Information supplied:
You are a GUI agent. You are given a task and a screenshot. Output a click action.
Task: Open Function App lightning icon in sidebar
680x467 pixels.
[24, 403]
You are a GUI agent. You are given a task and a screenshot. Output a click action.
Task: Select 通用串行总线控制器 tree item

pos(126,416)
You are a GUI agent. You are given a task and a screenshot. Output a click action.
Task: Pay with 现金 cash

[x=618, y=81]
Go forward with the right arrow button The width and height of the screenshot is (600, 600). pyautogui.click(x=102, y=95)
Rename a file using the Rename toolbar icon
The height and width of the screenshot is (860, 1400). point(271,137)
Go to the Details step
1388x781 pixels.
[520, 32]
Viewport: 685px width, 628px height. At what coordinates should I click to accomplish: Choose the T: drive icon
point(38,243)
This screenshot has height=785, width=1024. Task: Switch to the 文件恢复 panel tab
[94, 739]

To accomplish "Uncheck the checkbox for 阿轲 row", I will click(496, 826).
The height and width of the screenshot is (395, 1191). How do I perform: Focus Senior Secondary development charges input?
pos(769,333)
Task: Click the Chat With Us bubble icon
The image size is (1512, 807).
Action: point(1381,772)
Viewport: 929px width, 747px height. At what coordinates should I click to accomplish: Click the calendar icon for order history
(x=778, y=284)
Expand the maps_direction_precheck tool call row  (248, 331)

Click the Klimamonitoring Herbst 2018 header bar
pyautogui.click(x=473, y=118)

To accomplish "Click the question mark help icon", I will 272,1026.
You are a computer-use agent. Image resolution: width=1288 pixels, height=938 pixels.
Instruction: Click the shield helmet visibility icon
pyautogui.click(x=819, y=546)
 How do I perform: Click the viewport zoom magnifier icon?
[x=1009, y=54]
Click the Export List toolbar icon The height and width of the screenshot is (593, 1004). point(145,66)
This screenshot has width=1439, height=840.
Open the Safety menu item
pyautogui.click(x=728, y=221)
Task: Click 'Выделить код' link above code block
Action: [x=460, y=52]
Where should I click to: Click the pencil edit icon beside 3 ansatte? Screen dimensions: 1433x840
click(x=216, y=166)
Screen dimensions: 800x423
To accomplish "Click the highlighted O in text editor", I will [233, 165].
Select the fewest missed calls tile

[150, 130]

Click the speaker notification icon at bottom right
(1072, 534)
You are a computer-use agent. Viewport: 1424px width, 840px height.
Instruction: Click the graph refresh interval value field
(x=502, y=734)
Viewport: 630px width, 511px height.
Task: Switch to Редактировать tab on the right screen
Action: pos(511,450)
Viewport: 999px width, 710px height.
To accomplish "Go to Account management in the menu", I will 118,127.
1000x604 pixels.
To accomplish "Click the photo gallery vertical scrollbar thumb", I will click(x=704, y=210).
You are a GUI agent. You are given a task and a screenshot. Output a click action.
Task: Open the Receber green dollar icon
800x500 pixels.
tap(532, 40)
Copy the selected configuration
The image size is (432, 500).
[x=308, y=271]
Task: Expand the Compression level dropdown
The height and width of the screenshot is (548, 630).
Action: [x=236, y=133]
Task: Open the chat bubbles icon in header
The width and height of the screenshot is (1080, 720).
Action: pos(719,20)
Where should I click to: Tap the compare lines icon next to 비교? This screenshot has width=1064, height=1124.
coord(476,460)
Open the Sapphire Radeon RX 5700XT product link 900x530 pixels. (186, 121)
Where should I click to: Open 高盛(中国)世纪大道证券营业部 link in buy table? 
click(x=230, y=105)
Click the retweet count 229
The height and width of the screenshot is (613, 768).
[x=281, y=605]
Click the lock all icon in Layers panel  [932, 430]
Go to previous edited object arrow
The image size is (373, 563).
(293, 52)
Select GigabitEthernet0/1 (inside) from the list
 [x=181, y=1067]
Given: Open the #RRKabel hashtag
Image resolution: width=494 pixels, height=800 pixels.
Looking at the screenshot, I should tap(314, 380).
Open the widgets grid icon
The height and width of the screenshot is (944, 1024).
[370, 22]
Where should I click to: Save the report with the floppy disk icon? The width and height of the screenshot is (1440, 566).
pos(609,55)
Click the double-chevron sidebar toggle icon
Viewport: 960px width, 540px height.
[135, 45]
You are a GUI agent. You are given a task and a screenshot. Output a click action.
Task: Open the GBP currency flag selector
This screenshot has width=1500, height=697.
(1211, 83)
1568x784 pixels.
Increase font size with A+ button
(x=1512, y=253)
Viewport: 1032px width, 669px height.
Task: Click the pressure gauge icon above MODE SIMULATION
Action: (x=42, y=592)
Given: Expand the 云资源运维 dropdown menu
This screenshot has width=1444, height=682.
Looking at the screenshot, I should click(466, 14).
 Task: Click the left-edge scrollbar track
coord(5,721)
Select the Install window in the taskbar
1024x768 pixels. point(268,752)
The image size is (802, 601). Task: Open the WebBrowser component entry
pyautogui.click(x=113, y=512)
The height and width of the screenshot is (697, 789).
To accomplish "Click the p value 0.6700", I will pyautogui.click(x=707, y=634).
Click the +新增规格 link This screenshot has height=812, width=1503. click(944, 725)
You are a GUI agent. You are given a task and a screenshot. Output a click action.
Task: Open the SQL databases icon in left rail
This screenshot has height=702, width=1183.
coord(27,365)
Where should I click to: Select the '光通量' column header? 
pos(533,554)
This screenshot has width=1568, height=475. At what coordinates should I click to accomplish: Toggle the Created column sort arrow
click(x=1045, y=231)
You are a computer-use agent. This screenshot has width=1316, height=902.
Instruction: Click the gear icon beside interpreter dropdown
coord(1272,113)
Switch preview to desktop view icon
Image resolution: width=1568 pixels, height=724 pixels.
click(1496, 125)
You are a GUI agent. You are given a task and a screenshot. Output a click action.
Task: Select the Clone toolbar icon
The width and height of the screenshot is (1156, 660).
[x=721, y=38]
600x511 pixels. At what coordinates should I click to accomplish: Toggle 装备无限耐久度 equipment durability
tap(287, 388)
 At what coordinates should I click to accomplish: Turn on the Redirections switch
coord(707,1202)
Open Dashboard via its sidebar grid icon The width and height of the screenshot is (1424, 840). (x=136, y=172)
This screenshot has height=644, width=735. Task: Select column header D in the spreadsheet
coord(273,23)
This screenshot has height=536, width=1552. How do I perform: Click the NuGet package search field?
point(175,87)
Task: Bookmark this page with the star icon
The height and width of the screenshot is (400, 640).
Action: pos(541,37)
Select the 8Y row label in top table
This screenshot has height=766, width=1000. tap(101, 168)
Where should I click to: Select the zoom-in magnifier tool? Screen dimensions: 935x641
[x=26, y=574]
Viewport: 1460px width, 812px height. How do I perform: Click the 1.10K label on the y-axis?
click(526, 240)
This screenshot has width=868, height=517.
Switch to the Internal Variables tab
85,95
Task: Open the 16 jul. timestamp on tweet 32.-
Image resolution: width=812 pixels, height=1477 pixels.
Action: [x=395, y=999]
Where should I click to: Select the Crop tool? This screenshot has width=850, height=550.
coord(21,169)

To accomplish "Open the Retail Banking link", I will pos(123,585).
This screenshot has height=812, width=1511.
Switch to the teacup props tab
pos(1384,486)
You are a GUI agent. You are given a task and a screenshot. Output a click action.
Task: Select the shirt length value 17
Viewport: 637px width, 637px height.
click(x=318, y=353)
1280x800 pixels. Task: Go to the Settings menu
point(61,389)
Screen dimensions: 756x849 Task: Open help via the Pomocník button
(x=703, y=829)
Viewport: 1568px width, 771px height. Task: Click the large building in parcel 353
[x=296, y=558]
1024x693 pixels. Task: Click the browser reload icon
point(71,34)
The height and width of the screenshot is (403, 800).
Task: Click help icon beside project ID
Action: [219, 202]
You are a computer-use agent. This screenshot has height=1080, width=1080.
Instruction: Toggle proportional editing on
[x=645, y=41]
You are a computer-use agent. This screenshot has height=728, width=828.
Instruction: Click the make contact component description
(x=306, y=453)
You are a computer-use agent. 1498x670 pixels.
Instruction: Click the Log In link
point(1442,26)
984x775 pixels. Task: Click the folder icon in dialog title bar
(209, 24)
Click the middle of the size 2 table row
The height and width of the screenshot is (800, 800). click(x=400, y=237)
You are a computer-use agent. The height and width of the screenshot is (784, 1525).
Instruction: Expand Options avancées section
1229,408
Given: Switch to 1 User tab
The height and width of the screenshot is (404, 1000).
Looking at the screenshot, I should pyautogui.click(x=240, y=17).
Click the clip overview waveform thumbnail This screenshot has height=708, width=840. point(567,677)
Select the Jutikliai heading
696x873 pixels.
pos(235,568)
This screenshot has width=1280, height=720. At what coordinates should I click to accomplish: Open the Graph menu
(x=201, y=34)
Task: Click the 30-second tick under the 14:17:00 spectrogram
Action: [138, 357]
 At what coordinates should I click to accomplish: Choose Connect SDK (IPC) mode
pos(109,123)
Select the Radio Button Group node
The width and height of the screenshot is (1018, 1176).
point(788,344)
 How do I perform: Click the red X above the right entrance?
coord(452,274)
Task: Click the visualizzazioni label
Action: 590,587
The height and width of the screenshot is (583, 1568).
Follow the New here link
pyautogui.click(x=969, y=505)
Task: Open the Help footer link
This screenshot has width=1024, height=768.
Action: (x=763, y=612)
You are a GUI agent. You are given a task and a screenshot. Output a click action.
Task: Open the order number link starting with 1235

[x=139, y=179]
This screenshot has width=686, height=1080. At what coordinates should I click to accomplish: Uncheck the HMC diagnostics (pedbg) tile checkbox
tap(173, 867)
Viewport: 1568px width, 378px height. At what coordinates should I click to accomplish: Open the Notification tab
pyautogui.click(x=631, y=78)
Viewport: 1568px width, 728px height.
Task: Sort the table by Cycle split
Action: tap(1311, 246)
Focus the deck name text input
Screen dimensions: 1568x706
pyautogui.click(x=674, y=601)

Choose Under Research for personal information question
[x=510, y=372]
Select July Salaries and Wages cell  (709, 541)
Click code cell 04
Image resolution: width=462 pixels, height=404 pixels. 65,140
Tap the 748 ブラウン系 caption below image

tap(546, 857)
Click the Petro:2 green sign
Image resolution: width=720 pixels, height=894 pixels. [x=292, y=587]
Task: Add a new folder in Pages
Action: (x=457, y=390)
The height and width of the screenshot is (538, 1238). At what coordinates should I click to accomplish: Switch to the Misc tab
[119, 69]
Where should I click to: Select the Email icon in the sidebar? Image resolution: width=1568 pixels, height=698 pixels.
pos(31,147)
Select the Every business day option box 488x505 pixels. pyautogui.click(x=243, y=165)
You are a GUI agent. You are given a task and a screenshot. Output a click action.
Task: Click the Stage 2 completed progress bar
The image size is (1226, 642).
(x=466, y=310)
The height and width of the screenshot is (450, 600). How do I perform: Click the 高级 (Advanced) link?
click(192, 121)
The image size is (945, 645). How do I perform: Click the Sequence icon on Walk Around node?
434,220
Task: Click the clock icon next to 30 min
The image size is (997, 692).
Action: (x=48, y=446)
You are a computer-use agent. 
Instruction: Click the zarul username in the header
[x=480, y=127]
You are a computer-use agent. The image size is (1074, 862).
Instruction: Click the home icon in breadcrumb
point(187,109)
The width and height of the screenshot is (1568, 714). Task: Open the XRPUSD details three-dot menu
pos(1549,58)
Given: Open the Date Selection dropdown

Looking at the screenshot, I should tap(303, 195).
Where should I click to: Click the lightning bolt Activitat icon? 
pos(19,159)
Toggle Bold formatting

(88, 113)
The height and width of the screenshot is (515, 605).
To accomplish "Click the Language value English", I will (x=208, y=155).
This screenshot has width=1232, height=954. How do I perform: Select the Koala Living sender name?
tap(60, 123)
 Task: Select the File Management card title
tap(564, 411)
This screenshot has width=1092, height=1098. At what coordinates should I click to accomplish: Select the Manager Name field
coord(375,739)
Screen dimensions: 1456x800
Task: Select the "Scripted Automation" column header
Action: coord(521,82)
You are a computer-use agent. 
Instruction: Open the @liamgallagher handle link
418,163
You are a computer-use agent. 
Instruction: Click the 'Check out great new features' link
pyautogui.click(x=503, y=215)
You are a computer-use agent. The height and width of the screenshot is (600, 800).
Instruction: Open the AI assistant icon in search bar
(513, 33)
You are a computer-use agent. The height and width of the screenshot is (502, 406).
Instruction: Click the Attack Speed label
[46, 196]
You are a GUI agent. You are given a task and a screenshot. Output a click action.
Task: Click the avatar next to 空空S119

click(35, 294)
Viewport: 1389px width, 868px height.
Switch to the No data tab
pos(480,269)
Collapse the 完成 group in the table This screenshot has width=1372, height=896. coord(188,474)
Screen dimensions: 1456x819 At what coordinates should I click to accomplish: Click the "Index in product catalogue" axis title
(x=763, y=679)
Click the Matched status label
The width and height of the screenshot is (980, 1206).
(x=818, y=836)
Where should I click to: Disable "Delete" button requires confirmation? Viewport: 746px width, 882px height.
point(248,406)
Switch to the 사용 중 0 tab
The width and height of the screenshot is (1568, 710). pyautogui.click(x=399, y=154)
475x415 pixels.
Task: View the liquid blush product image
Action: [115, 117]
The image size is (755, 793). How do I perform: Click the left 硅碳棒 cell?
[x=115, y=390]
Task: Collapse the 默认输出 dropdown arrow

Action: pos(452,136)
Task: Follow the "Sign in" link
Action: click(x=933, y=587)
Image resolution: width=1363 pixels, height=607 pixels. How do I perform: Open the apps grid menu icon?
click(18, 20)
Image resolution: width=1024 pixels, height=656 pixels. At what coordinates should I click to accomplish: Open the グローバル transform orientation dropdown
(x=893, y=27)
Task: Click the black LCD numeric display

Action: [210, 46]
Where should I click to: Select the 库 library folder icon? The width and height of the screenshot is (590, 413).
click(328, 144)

Work request:
An exact copy of the lines above between the line holding "Where should I click to: Tap" and the line holding "Click the lock", inclusive, is the whole answer.

Response area:
Where should I click to: Tap the compare lines icon next to 비교? This screenshot has width=1064, height=1124.
coord(476,460)
Open the Sapphire Radeon RX 5700XT product link 900x530 pixels. (186, 121)
Where should I click to: Open 高盛(中国)世纪大道证券营业部 link in buy table? 
click(x=230, y=105)
Click the retweet count 229
The height and width of the screenshot is (613, 768).
[x=281, y=605]
Click the lock all icon in Layers panel  [932, 430]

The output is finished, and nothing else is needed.